Background: Older adults discharged from the Emergency Department (ED) are at high risk for medication interactions and side effects; examples of practice models addressing this transition of care are lacking.
Methods: This was a prospective cohort study for adults in one of two urban community EDs. Patients ≥50 years of age discharged with at least one new, non-schedule II prescription medication were included. Patients had the option of three transitions of care services: 1) pharmacist-only with home delivery of discharge medications and full medication reconciliation, 2) pharmacist and home health care, including home delivery, medication reconciliation, and a visit from a home health nurse, or 3) either of the above without home delivery.
Results: Over seven months, 440 ED patients were screened.
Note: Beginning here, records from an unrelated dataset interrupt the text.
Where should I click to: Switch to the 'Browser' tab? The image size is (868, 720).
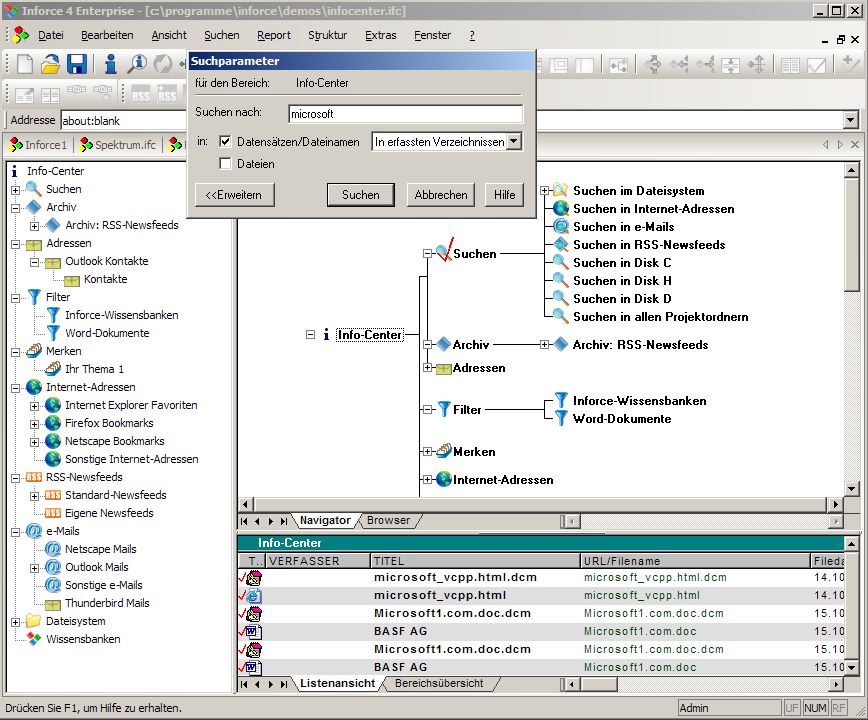click(388, 521)
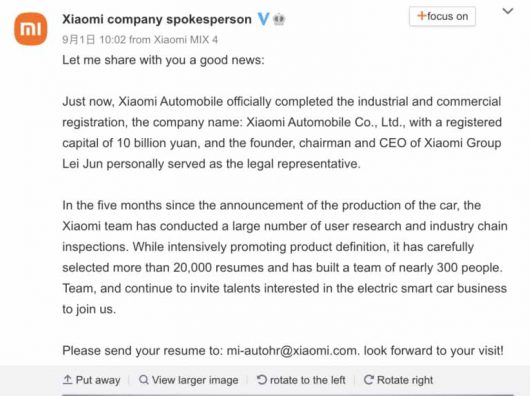530x396 pixels.
Task: Follow the account with the focus on button
Action: [x=442, y=16]
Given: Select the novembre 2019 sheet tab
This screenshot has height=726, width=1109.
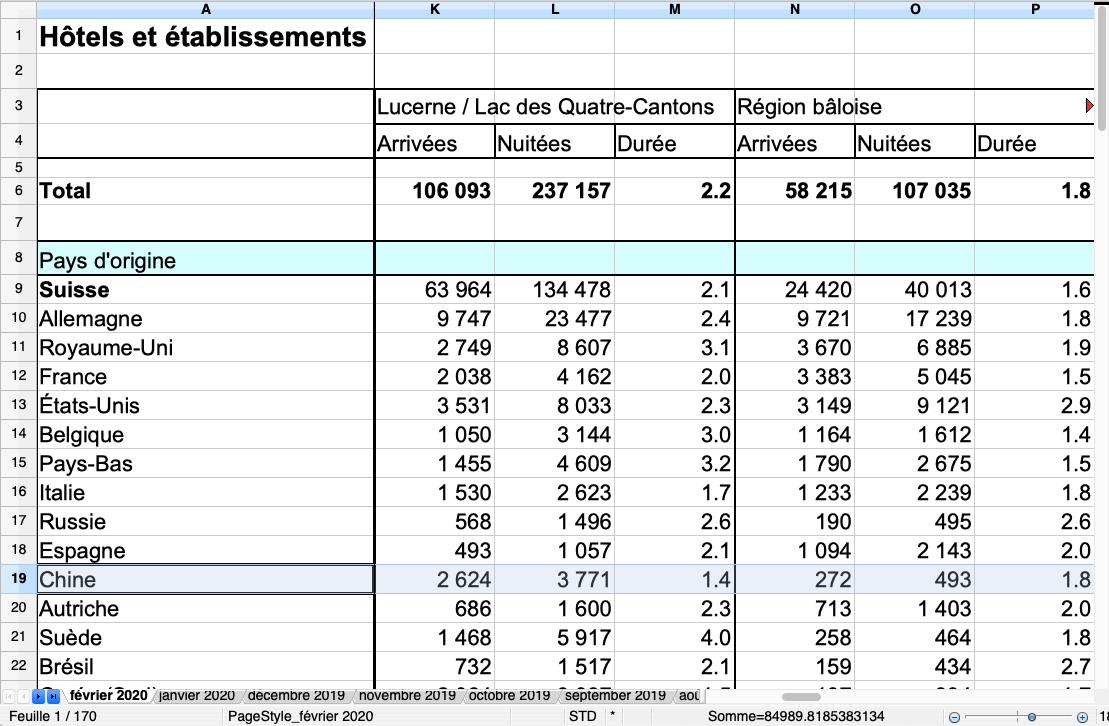Looking at the screenshot, I should (406, 695).
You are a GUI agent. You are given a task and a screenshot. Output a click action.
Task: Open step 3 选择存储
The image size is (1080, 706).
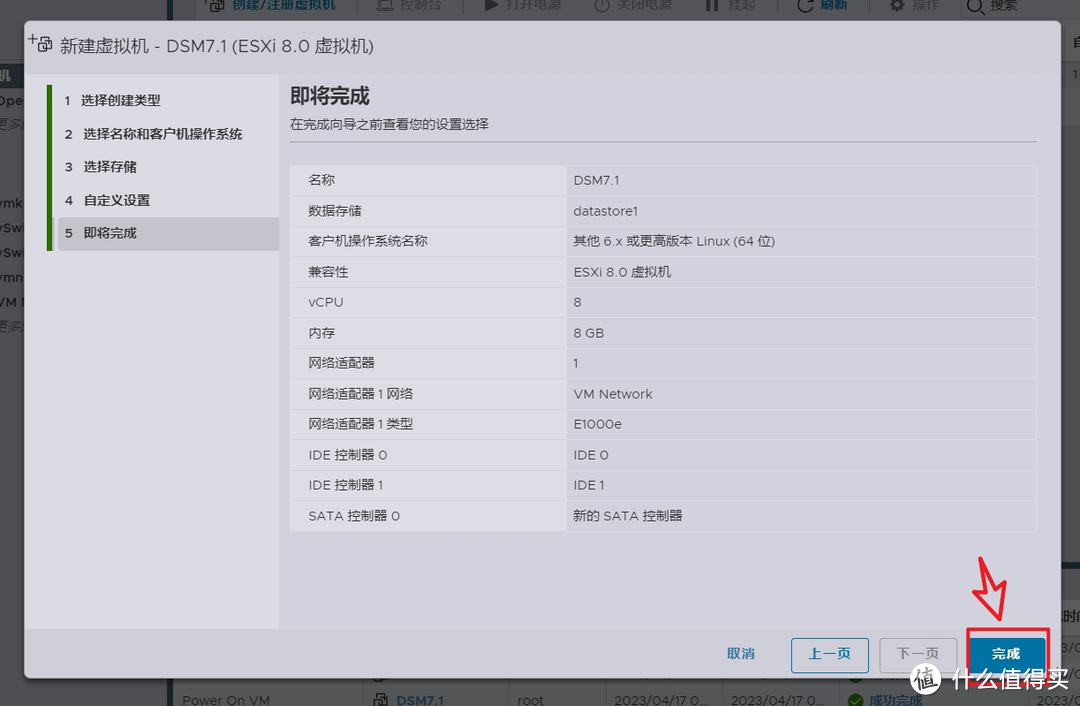pyautogui.click(x=113, y=166)
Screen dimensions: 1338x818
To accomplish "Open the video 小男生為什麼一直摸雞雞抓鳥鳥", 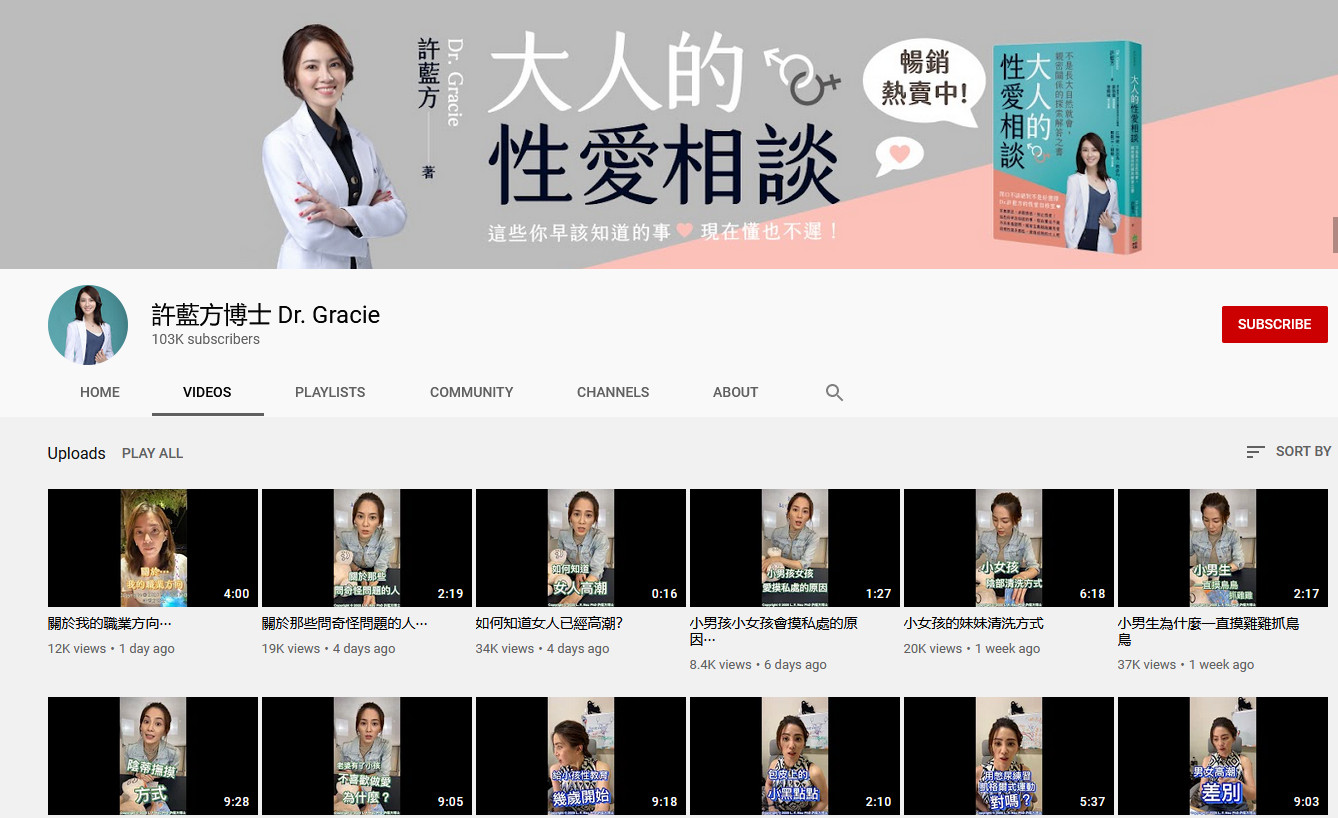I will (x=1222, y=548).
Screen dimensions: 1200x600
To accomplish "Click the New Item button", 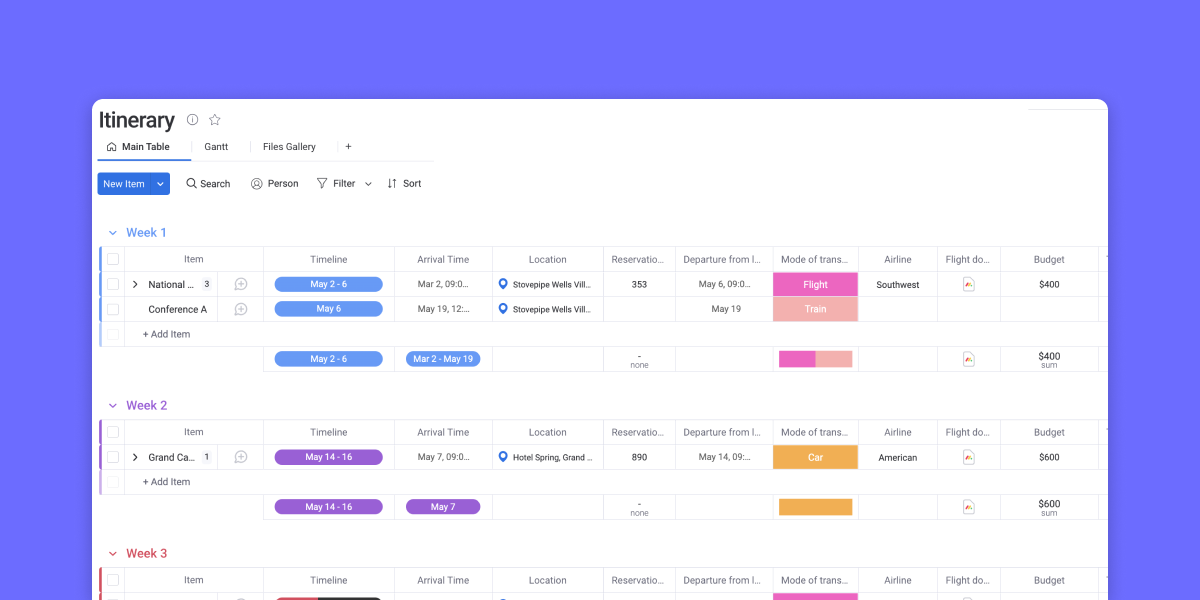I will tap(122, 183).
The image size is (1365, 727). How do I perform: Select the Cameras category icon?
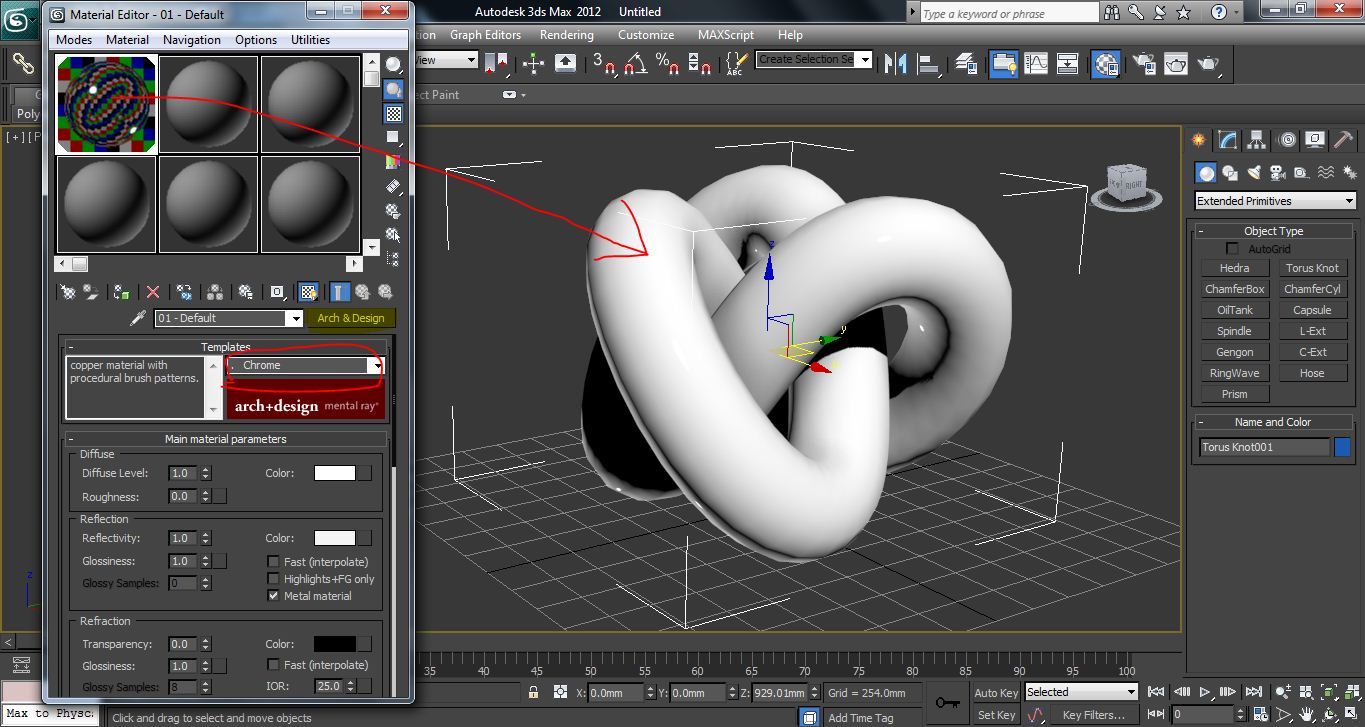coord(1276,172)
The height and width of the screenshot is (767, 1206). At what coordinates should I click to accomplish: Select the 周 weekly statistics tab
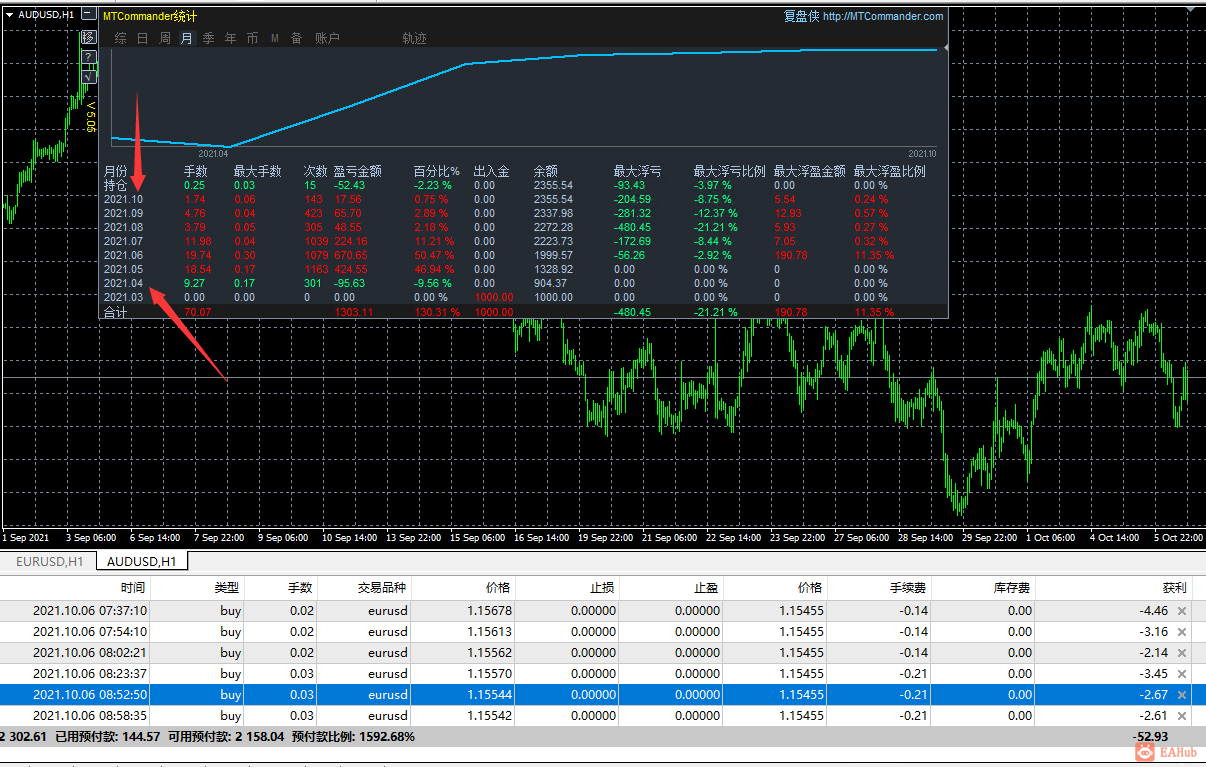click(165, 39)
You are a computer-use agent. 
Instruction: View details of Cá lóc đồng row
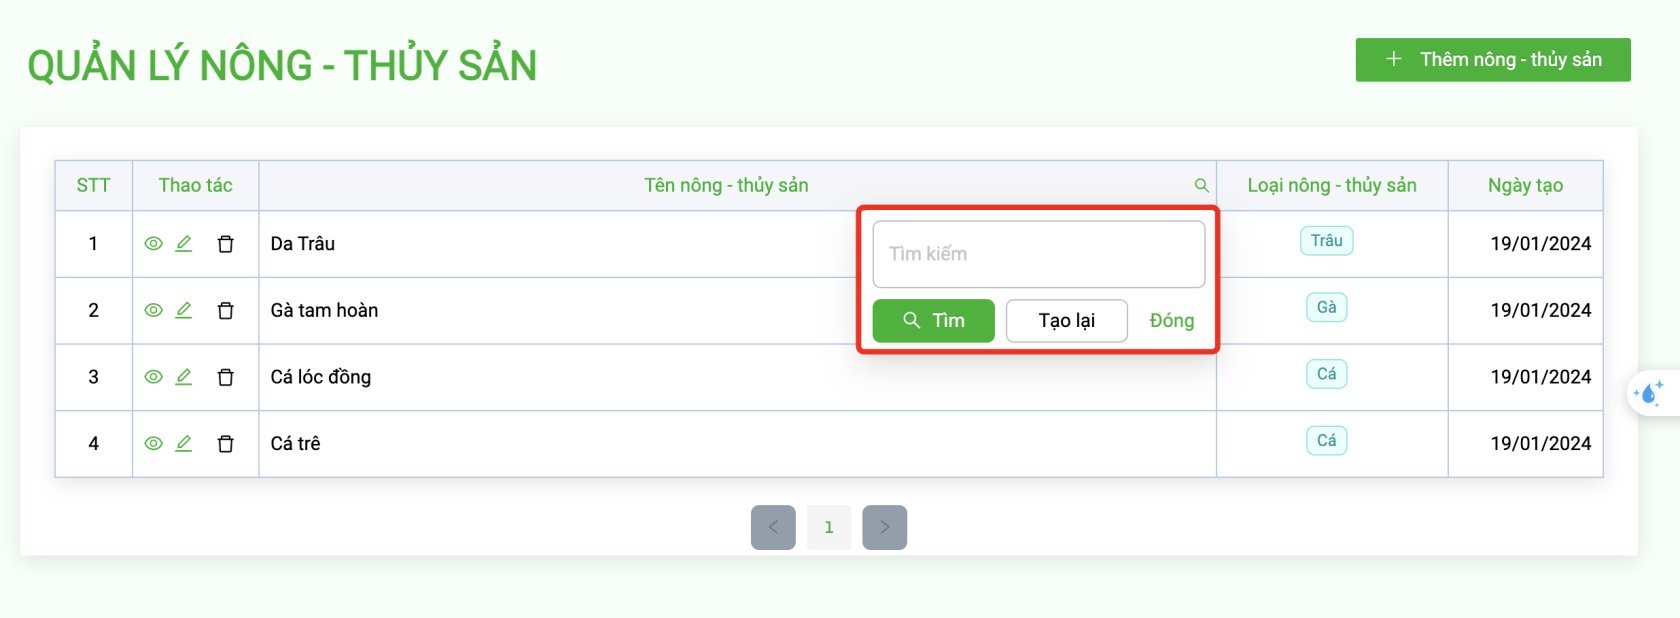[153, 377]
Of those, 43 patients were eligible, and three patients elected to join the study. All three patients selected pharmacy-only. Identified barriers to enrollment include the rate of schedule II prescriptions from the ED (53% of potential patients) and high patient loyalty to their community pharmacist.
Conclusions: A pharmacy and home health care transitions of care program was not feasible at an urban community ED. While the pharmacist team identified and managed multiple medication issues, most patients did not qualify due to prescriptions ineligible for delivery. Patients did not want pharmacist or home health nurse involvement in their post ED visit care, many due to loyalty to their community pharmacy. Multiple barriers must be addressed to create a successful inter-professional transition of care model.
Keywords: Community pharmacy services; Emergency department; Home health nursing; Inter-professional; Older adult; Transitional care.